■ EXERCISE TASKS
A. From the Ford Focus review above the listing, reproduce the stretch from "Published on December" through "Focus and Fiesta." word for word.
B. Translate this sentence from the Ford Focus review, found above the listing, into Spanish: "Ford has already announced that the Fiesta is being dropped completely in 2023, and the indicators are that the Focus could go the same way."
C. Write the next part of the Ford Focus review, which is placed before the listing.

■ SELECTED EXTRACT

>>

Ford Focus 1.0 EcoBoost 125 (2022) review
The updated Ford Focus gets a few choice upgrades to keep it competitive.
Shane O' Donoghue
Shane O' Donoghue

Published on December 19, 2022

Ford Focus overview

Having been on sale for three years, 2022 saw the fourth-generation Ford Focus receive a facelift, with a subtly revised look, more efficient engines and extra equipment on board. You can spot an updated Focus thanks to the Ford badge nestling in the top of the updated grille, while the headlights have been reprofiled, too. However, you'd be forgiven for not seeing one of these facelifted models on the road, because the global semiconductor shortage has seen Ford alter its build schedules, with its big-selling van line-up taking priority over cars such as the Focus and Fiesta.

Now that those chip shortages have eased a little, we're beginning to see a few more of these new Focuses on the road, but for how much longer that will be, we don't know. Ford has already announced that the Fiesta is being dropped completely in 2023, and the indicators are that the Focus could go the same way. That's because Ford is concentrating on the electrification of its line-up with a wave of new SUVs, and it believes that there's no place for these two long-standing models in its brave new world.

<<

■ DATA
>>

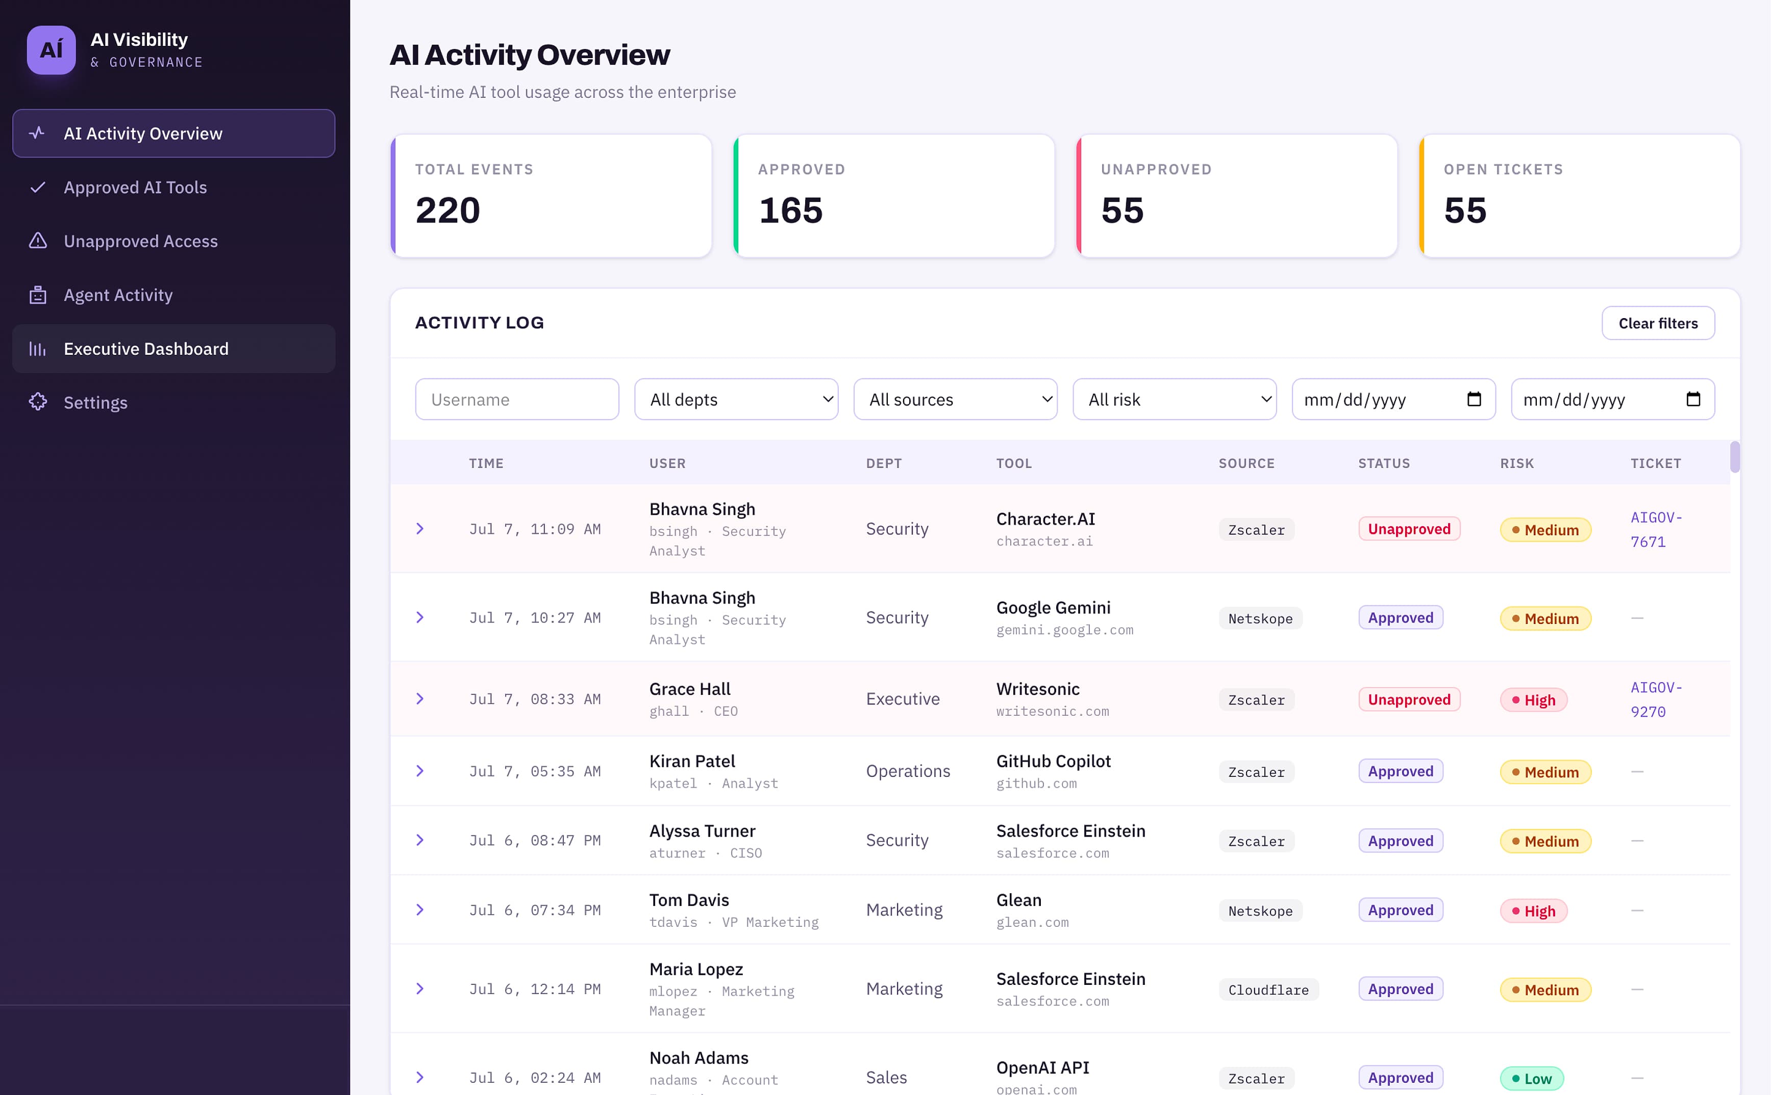Expand Tom Davis's Glean row
Viewport: 1771px width, 1095px height.
tap(420, 910)
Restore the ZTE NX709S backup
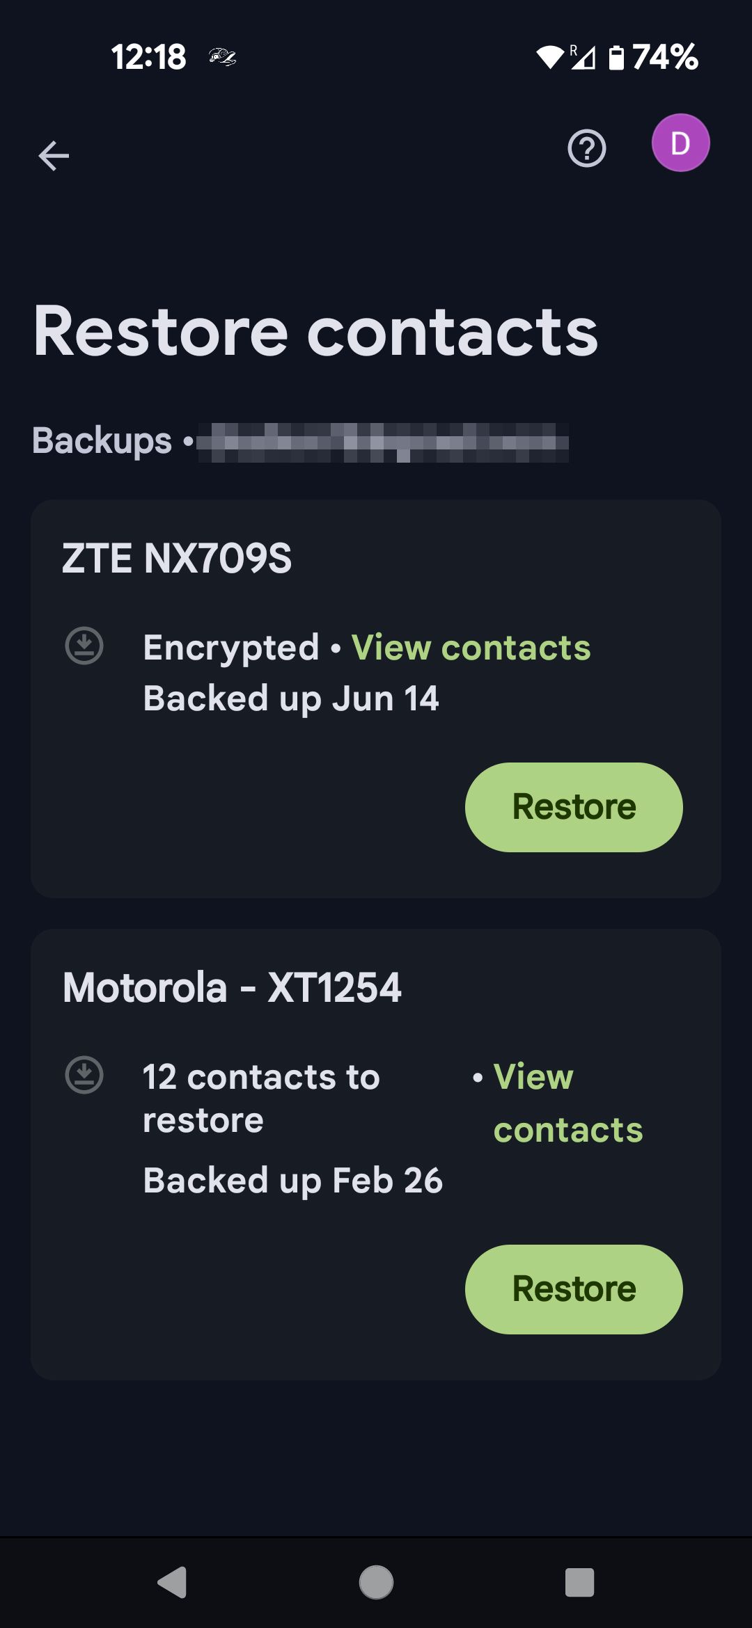 pyautogui.click(x=574, y=807)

<<

■ ANSWERS TO THE EXERCISE
A.
Published on December 19, 2022

Ford Focus overview

Having been on sale for three years, 2022 saw the fourth-generation Ford Focus receive a facelift, with a subtly revised look, more efficient engines and extra equipment on board. You can spot an updated Focus thanks to the Ford badge nestling in the top of the updated grille, while the headlights have been reprofiled, too. However, you'd be forgiven for not seeing one of these facelifted models on the road, because the global semiconductor shortage has seen Ford alter its build schedules, with its big-selling van line-up taking priority over cars such as the Focus and Fiesta.

B. Ford ya ha anunciado que el Fiesta se retirará por completo en 2023, y los indicios apuntan a que el Focus podría seguir el mismo camino.

C.
If the Focus is axed, then that would be a real shame, because it's still a great contender in the compact hatchback sector. It's the class leader when it comes to driving enjoyment - even the entry-level versions are fun - while the 2022 update introduces the latest infotainment tech to keep the Focus competitive against rivals such as the Volkswagen Golf. Opel Astra, Hyundai i30 and Toyota Corolla, among many others.

The Ford Focus model range

The current Ford Focus is available as either a five-door hatchback or as an estate (the four-door saloon was discontinued in Ireland with the arrival of the Mk4 model in 2019). Prices start from €32,541, which gets you behind the wheel of a hatchback powered by the 125hp 1.0 EcoBoost three-cylinder turbocharged petrol engine, in Titanium trim. There was a time when Titanium was at the upper end of the Focus model range, but in an effort to maximise margins, the more basic Trend and Zetec trims have been dropped and it's now the entry point to the line-up.

Standard equipment is generous as a result. The revised exterior lights are all LED units, while 16-inch alloy wheels, front and rear parking sensors, keyless entry and starting, heated electric mirrors, two-zone climate control, Ford's excellent Quickclear windscreen and a 13.2-inch touchscreen with SYNC 4 infotainment and navigation, Apple CarPlay, Android Auto, voice control and online connectivity are all included.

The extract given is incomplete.